Decimus Junius Juvenalis (vers 55-138 JC), plus connu sous le nom de Juvénal, était un satiriste romain. Il écrivit cinq livres contenant 16 satires, chacun critiquant un élément différent de la société romaine, qu'il s'agisse de logements médiocres, de relations patrons/clients, de présence de Grecs dans la ville, de l'éducation des enfants, de la prière ou de l'arrogance et de la vanité des femmes de la ville. Bien que des poètes antérieurs tels que Horace (Quintus Horatius Flaccus, 65-8 av. JC) et Gaius Lucillius (180-103 av. JC) aient écrit certaines œuvres satiriques, Juvénal fut le premier auteur à se consacrer entièrement à la satire. Écrites entre 110 et 130 après JC, à peu près au même moment que les Annales de Tacite, ses satires sont remplies de haine et de colère: haine pour les anciens aristocrates qui contrôlaient la ville et colère face à la façon dont les pauvres étaient traités. Ses emportements contre la corruption qu'il voyait prédominante dans la société romaine et la cruauté humaine sont des thèmes majeurs tout au long de ses satires. Rome, aux yeux de Juvénal, était habitée par des dégénérés et sa vertu avait pratiquement disparu.
Jeunesse
Juvénal était né vers 55 après JC dans une famille de la classe moyenne dans la petite ville d'Aquino, près de Rome. Bien que peu de choses soient connues de ses débuts, on pense qu'il a peut-être commencé une carrière administrative, devenant finalement soldat sous le règne de l'empereur romain Domitien (r. 81-96 de notre ère). Malheureusement pour Juvénal, il eut des démêlés avec l'empereur lunatique lorsqu'il insulta l'un des favoris de la cour de Domitien. Pour son crime, le jeune satiriste fut exilé à Syène en Égypte (Assouan). Quand il rentra à Rome en 96, après l'assassinat de Domitien, il concentra ses énergies sur l'écriture. C'est dans ses cinq livres de satire qu'il exprime sa colère contre Rome et les citoyens romains.

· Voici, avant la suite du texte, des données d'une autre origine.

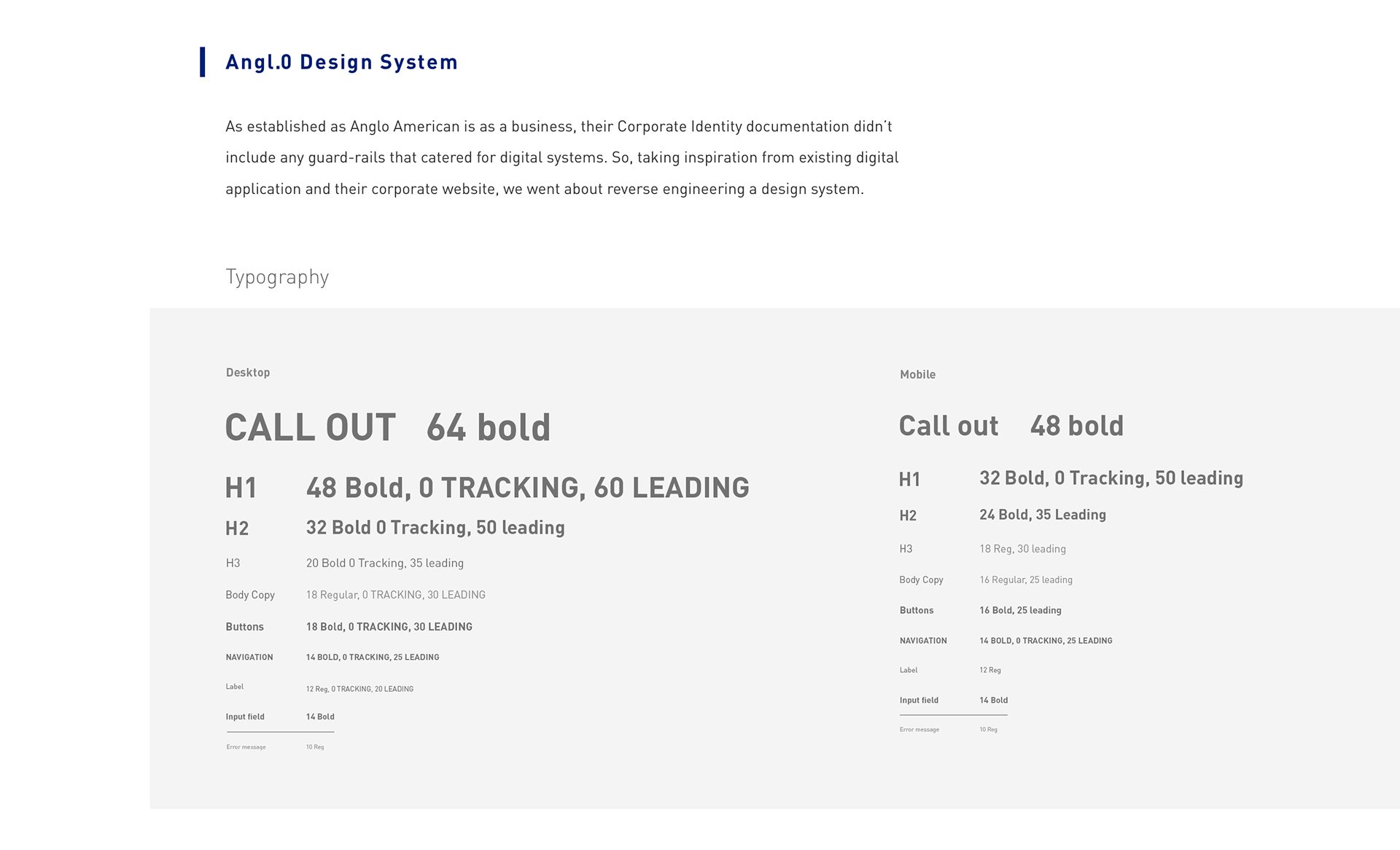This screenshot has height=850, width=1400.
Task: Select desktop H1 48 Bold specification text
Action: click(527, 488)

Son ressentiment affecta sa perception à la fois de la ville et de ses habitants. Sans les moyens de subvenir à ses besoins, il fut contraint de demander l'aide d'un mécène en tant que client. Plus tard, il se demanda si toutes les insultes reçues au cours des dîners en valaient vraiment la peine. Sous le règne de l'empereur Hadrien (r. 117-138 de notre ère), il s'éleva au-dessus du seuil de pauvreté et acheta une ferme près de Tivoli, mais l'argent, la terre et les serviteurs n'affectèrent pas son attitude, et son évaluation de la ville et de ses citoyens ne changea pas. Cette perspective est évidente tout au long de ses 16 satires.
Œuvres
Juvenal écrivit cinq livres de satire :
- Livre I - Satires 1-5
- Livre II - Satire 6
- Livre III - Satires 7-9
- Livre IV - Satires 10-12
- Livre V - Satires 13-16 (le dernier est incomplet)
Dans son premier livre de cinq satires, écrit vers 110 après JC sous le règne de Trajan (r. 98-117), il condamne le vice et le crime qui prévalent à Rome, la relation patron/client, et la décadence et la richesse de l'élite de la ville. Bien qu'il ait essayé d'éviter de parler de ceux qui étaient au pouvoir, il trahit parfois cet idéal: des références voilées dans sa première satire seraient au sujet de Domitien.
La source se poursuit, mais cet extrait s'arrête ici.